Les « biens mal acquis » en filigrane de la visite de Sassou Nguesso en France

Lundi 8 avril 2013

Monde

Les « biens mal acquis » en filigrane de la visite de Sassou Nguesso en France

8 avril 2013 à 21:12

Par AFP

Le président congolais Denis Sassou Nguesso a dénié lundi à la justice française le droit d’enquêter sur son patrimoine en France, au premier jour d’une visite contestée par des opposants et militants anti-corruption indignés par l’accueil officiel qui lui est réservé.

Le dossier des « biens mal acquis » a été « très rapidement évoqué » lors d’un entretien dans la matinée à l’Elysée entre François Hollande et son homologue congolais, a dit M. Sassou Nguesso, interrogé dans la soirée sur la chaîne de télévision France 24.

A sa sortie de l’Elysée, il avait déclaré qu’il refusait à la justice française « le droit » d’enquêter sur les « biens mal acquis », estimant qu’il s’agit d’une entorse au principe de « non-ingérence ».

L’enquête française sur les « biens mal acquis » vise les conditions dans lesquelles trois chefs d’Etat africains, Denis Sassou Nguesso mais aussi Teodoro Obiang Nguema (Guinée équatoriale), le défunt Omar Bongo (Gabon) et leur entourage auraient acquis, grâce à des deniers publics, un important patrimoine mobilier et immobilier en France.

Le chef de l’Etat congolais a dénoncé le « harcèlement des médias » à ce propos mais « cela ne nous retire pas le sommeil », a-t-il dit sur France 24.

Mais pour Me William Bourdon, avocat de l’ONG Transparency France, « M. Sassou Nguesso ne peut invoquer la souveraineté pour se mettre à l’abri de tous les crimes, que ce soient les crimes de sang ou les crimes en col blanc ».

Les ONG Sherpa, dirigée par Me Bourdon, et Transparency France sont à l’origine de la plainte qui a déclenché l’enquête de deux juges parisiens sur les « biens mal acquis ».

« Caricature de cleptocratie »

M. Sassou Nguesso « incarne aujourd’hui une caricature de cleptocratie, celle d’un chef d’Etat riche à la tête d’un pays pauvre. (…) Mais le droit et l’histoire ne sont plus ses amis depuis longtemps », a déclaré Me Bourdon.

Le chef de l’Etat congolais a été reçu pendant plus d’une heure par François Hollande, qui l’a toutefois fraîchement accueilli, avec une poignée de main brève et en s’abstenant de le rejoindre au bas du perron.

Lors de leur entretien, les crises en Centrafrique et en République démocratique du Congo ont été abordées, selon un communiqué de l’Elysée, qui n’évoque pas les « biens mal acquis ».

Le président français a aussi « remercié son homologue congolais pour le soutien politique et logistique apporté aux forces africaines et à la France dans le cadre de l’opération de libération du nord du Mali ».

Lors de sa précédente visite en France, le 8 février 2012, Denis Sassou Nguesso avait également été reçu à l’Elysée par Nicolas Sarkozy.
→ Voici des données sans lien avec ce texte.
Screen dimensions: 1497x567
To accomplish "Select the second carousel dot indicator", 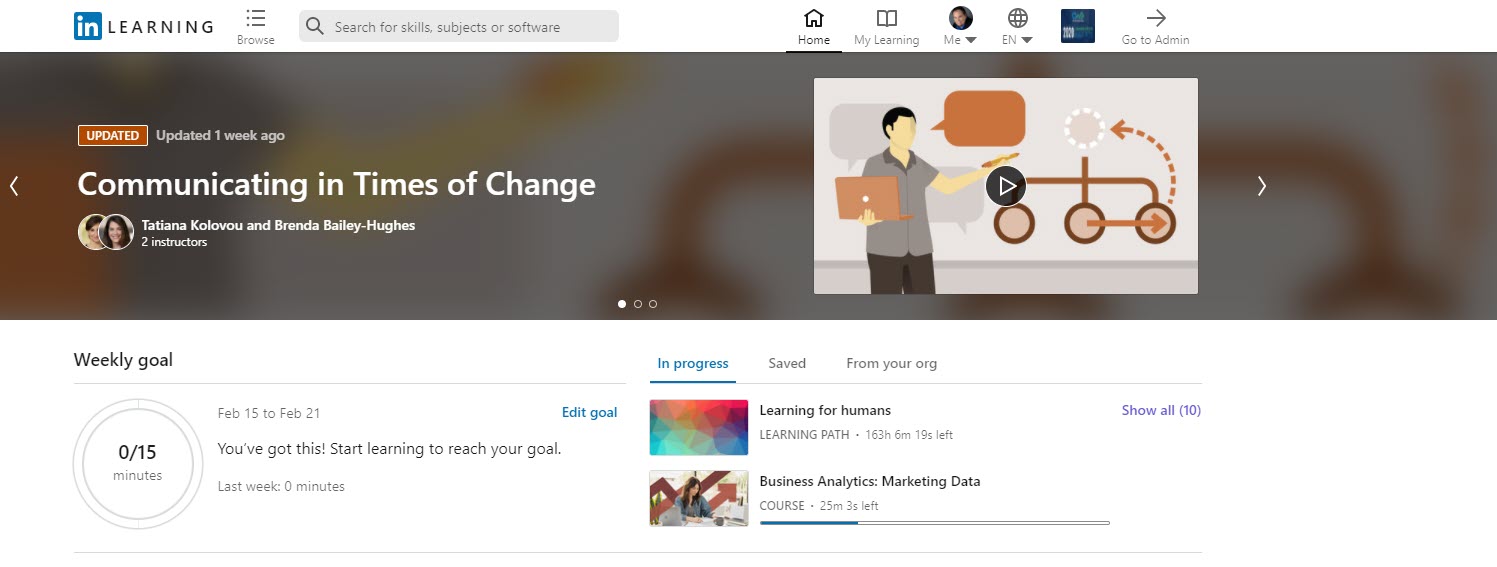I will [638, 304].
La gauche, alors dans l’opposition, avait été très critique.

Lundi, des opposants congolais en exil en France et des ONG ont dénoncé le revirement des socialistes. Quelques dizaines de Congolais ont protesté, près de l’Elysée, contre l’accueil réservé à une « figure emblématique de la Françafrique ».

Pour l’ONG Survie qui condamne « la légitimation du régime congolais par le gouvernement socialiste », « la France continue par l’entremise de son président et de son ministre des Affaires étrangères à consolider ses intérêts économiques en Afrique au détriment de ceux des peuples africains ».

Le président congolais a déjeuné lundi avec Laurent Fabius pour parler d’économie, avant de voir les ministres de l’Intérieur Manuel Valls et de la Défense Jean-Yves Le Drian.

Mardi, il doit rencontrer une délégation du Medef, principale organisation patronale française, ainsi que Vincent Bolloré, PDG du groupe Bolloré, et Christophe de Margerie, PDG du groupe pétrolier Total. Bolloré vient de rénover le port congolais de Pointe Noire et le Congo vend 62% de sa production pétrolière à Total.